News and HeadlinesIndiana Coronavirus News

Actions

Some parents against children getting COVID-19 vaccine, IU study finds

Virus Outbreak Child Care
Posted
and last updated

BLOOMINGTON — As COVID-19 vaccine trials continue and more are added involving children, questions grow among parents and guardians if they will be vaccinating their child when eligibility allows.

Jessica Calarco, an Associate Professor of Sociology at Indiana University, set out to find that answer. A preprint of a paper she co-authored found “more than a quarter of all U.S. parents” will not be allowing their child to receive the COVID-19 vaccine.

“We found that those types of hesitancy or hesitancies around vaccines and concerns about vaccinating children were particularly common among mothers and especially white Republican or Republican-leaning mother,” Calarco said.

These preliminary results also found nearly a quarter of American parents “oppose efforts to require coronavirus vaccines in schools.”

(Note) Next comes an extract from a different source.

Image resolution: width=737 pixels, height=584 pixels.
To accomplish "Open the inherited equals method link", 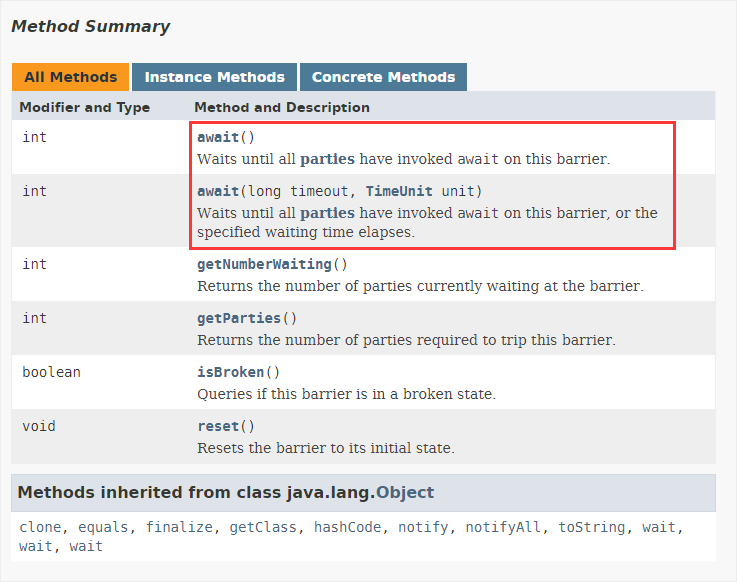I will (102, 526).
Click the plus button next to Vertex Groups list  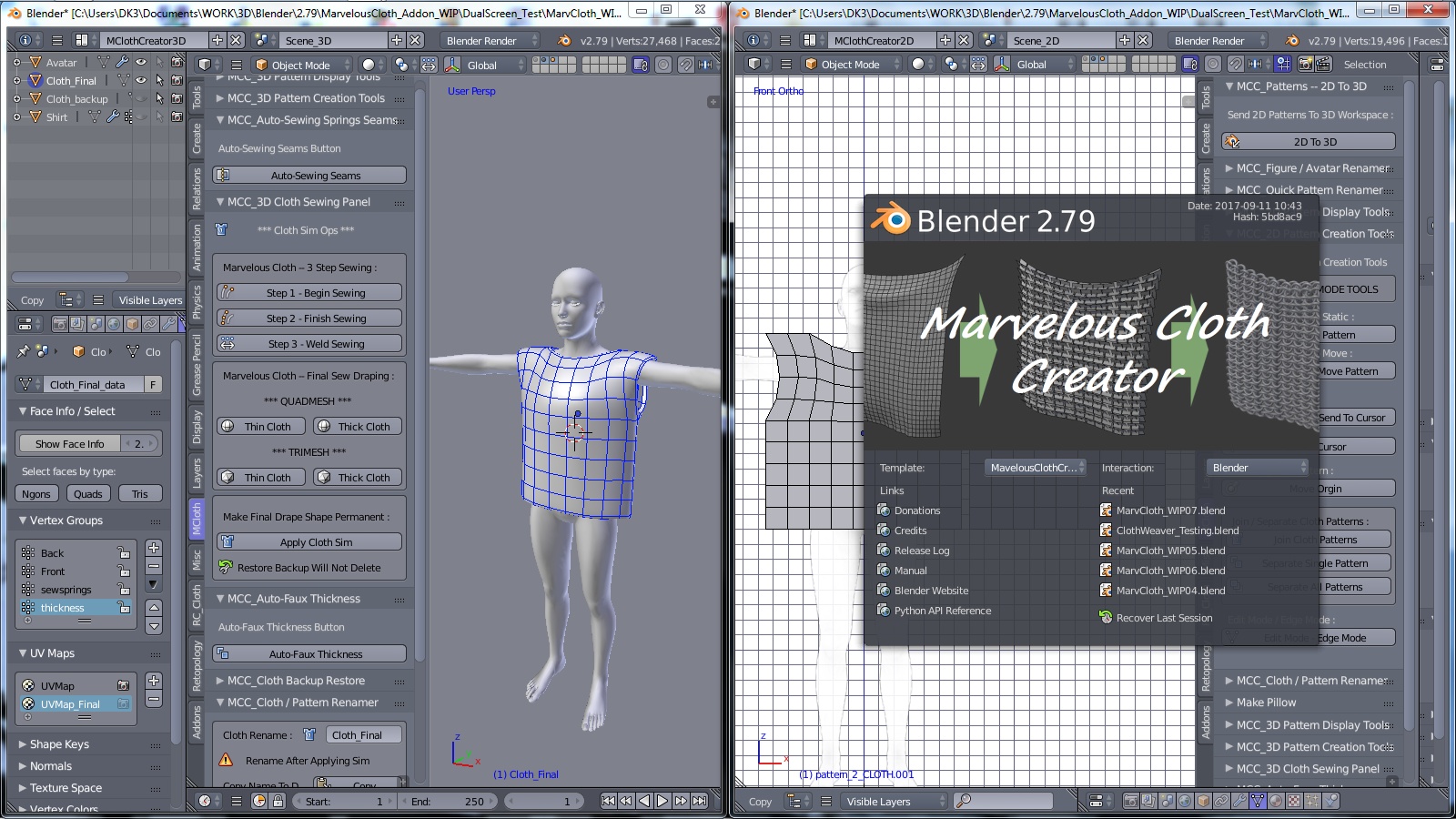[x=154, y=548]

“What we found was that it’s closely linked to the fact that moms often play in their family, the role of family health managers. Our society tells parents, and especially moms, that they should be constantly on the lookout for possible risks to their kid’s health. And moms in particular are often the ones who are held to blame or held accountable," Calarco said. If something goes wrong with their kid’s health or if their child has behavioral problems, or health problems, and so because of that moms are sort of highly attuned to possible risks to their children and they also feel deeply responsible for trying to control those risks.

Calarco said she studied about 2,000 parents nationwide and was surprised at the gap between mothers and fathers on this issue. The associate professor said the hesitancy towards the vaccine was “especially common among white Republican and Republican-leaning mothers.”

Initial findings of Calarco’s study found 34% of all mothers versus 17% of all fathers said they will not be vaccinating their children. The associate professor said mothers are viewed as “family health managers.”

“The moms that we talked to who say that they are least likely to get the vaccine for their children, they actually feel more able to control the risks of COVID-19 then they feel to control the risks of the vaccine,” Calarco said.

Calarco said the takeaway here is to understand “the large degree of concern” and to change the way -- particularly a mother’s role -- is viewed in public health.

“It [thoughts on COVID-19 vaccine] could change in the future particularly as vaccine rollouts for kids start to happen, but I also think there’s reason to suspect building on the history of vaccine hesitancy among parents that we might not see all of that vaccine hesitancy abate to the degree that we would need to reach herd immunity,” Calarco said.